This exercise calls for all the entries that follow to be set down exactly, without their images.

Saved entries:
----------------
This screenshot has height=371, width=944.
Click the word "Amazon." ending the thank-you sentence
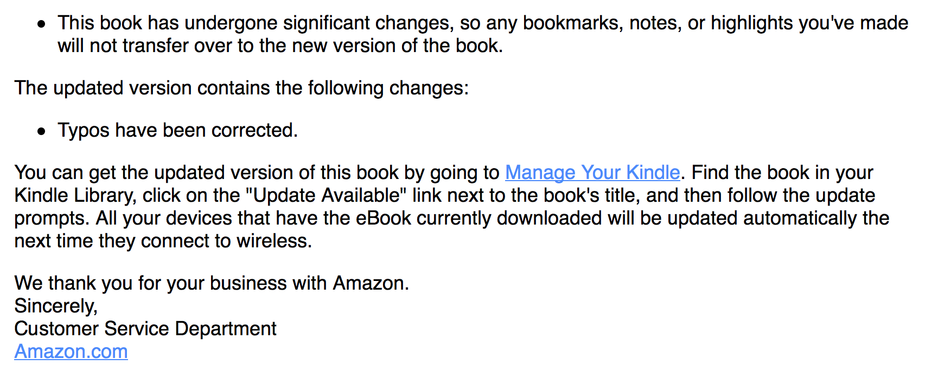pos(371,283)
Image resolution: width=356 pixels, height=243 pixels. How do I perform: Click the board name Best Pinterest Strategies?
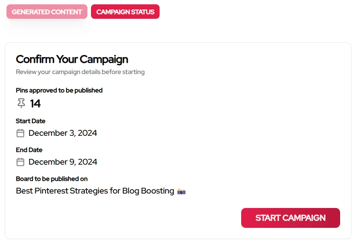pyautogui.click(x=95, y=191)
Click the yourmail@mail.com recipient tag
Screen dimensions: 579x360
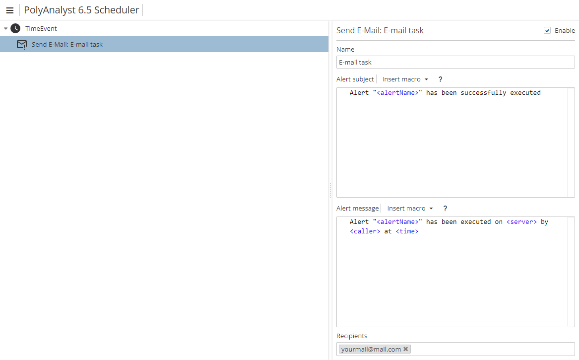[371, 349]
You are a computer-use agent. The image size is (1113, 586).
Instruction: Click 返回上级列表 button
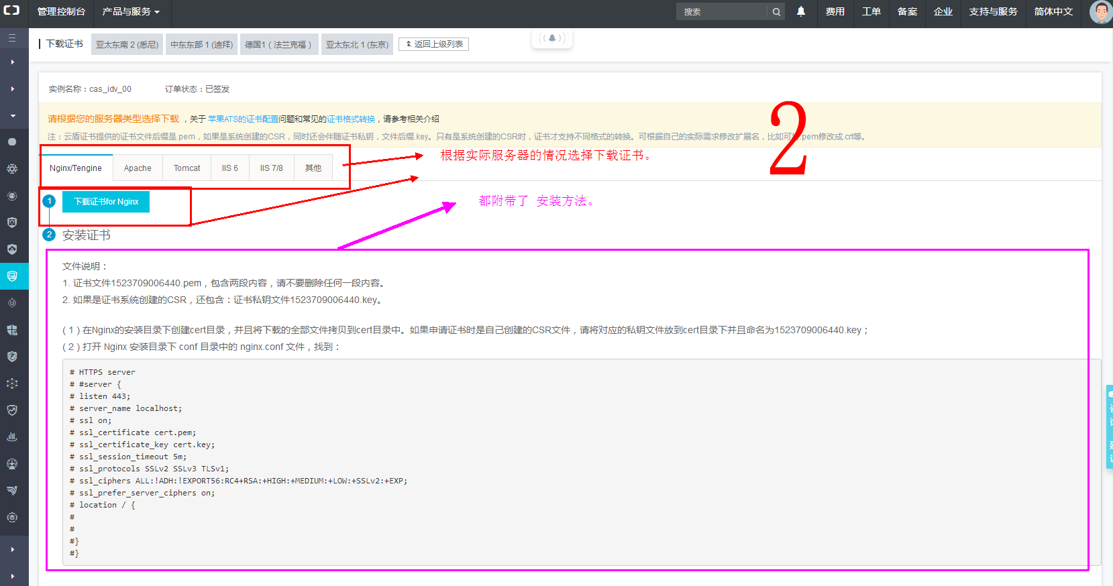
----------------
EXERCISE ANSWER:
This screenshot has height=371, width=944.
Click the word "Amazon." ending the thank-you sentence
pos(371,283)
Image resolution: width=356 pixels, height=243 pixels. How do I perform: Click the board name Best Pinterest Strategies?
pyautogui.click(x=95, y=191)
Click the yourmail@mail.com recipient tag
Screen dimensions: 579x360
[371, 349]
You are a computer-use agent. The image size is (1113, 586).
Instruction: Click 返回上级列表 button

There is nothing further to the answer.